* Task details
Below are records; report the number of lines among them that include the word "agent", and nothing further.

* Data in this exercise

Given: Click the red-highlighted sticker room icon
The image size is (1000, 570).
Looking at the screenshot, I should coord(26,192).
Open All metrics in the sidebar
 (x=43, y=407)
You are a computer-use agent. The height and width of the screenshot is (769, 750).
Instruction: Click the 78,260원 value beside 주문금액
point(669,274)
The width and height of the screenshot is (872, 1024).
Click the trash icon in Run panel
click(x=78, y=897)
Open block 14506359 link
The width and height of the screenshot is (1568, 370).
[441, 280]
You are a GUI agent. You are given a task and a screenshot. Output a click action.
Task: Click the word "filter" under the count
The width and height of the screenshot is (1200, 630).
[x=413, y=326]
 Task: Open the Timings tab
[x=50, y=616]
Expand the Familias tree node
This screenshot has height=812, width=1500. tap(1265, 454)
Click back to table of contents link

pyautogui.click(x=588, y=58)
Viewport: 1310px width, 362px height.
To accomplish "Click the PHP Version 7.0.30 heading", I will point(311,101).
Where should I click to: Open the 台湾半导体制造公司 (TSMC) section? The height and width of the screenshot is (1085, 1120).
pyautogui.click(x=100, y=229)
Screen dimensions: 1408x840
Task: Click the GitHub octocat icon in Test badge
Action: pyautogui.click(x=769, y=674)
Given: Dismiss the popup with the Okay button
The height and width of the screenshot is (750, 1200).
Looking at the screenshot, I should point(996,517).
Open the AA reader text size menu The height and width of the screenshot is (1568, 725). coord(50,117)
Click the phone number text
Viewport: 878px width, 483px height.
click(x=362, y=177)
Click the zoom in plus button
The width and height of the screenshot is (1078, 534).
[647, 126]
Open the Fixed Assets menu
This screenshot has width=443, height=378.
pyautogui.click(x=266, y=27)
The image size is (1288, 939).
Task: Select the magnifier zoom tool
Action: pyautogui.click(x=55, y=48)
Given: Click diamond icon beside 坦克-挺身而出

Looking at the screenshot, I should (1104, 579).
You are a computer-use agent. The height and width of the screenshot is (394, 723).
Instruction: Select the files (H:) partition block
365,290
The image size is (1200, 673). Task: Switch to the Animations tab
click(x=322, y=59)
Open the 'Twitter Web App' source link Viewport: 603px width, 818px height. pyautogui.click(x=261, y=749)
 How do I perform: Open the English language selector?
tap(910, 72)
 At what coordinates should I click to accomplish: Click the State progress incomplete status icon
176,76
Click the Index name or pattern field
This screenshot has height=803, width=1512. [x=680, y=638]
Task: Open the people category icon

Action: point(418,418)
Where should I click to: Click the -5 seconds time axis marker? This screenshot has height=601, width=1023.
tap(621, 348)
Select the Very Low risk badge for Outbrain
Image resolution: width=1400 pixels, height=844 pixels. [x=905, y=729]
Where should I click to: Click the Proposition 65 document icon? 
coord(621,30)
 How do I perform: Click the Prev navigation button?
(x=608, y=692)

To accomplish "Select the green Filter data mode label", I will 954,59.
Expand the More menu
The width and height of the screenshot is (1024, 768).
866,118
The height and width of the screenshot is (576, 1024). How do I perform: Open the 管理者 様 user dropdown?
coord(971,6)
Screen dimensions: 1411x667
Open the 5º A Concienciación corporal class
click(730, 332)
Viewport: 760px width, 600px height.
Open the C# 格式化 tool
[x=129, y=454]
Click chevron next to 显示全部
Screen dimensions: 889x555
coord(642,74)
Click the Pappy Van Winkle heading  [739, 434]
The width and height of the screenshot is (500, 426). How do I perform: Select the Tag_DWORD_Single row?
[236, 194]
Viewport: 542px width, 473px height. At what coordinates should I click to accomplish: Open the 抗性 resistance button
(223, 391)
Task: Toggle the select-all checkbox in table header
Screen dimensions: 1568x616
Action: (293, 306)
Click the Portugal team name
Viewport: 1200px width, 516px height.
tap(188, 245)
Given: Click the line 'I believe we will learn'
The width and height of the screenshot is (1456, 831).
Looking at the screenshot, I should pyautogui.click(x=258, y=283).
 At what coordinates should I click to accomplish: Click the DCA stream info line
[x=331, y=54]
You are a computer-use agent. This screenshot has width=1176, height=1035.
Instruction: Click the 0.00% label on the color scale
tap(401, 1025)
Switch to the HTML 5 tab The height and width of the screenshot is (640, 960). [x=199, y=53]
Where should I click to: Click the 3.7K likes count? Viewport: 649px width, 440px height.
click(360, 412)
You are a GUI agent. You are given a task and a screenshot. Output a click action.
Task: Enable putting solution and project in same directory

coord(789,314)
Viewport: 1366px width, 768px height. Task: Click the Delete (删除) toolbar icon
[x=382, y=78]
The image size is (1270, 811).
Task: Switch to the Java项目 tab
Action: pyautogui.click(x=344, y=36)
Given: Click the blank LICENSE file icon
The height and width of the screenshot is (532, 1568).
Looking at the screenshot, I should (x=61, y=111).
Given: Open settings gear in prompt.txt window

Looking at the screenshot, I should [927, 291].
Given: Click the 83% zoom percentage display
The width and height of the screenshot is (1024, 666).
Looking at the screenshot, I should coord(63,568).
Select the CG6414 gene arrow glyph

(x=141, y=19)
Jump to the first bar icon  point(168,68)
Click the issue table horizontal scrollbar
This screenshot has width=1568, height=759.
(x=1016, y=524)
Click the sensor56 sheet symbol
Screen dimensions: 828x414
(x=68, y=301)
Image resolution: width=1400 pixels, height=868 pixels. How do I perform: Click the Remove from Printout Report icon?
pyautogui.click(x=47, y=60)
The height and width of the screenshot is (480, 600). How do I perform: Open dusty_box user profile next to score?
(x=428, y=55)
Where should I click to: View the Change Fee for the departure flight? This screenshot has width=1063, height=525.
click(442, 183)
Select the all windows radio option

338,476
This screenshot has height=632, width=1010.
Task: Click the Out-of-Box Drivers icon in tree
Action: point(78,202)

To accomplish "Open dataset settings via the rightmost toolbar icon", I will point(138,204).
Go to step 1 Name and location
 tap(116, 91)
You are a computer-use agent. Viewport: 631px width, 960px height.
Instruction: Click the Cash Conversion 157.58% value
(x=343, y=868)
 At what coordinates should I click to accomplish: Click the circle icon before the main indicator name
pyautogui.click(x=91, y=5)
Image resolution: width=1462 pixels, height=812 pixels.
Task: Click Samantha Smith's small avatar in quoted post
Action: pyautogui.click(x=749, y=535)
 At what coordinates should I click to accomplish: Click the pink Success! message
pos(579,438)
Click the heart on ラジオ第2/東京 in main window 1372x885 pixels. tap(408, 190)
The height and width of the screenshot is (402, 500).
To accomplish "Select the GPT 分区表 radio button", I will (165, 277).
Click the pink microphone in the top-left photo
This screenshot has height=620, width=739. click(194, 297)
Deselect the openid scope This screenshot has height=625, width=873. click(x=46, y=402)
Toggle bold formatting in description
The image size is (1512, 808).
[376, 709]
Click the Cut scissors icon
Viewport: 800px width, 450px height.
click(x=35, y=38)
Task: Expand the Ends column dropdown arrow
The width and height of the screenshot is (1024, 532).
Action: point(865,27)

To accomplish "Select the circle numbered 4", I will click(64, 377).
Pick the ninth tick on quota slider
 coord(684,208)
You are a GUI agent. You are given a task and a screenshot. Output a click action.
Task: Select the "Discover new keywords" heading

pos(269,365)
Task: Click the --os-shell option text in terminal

* Response
7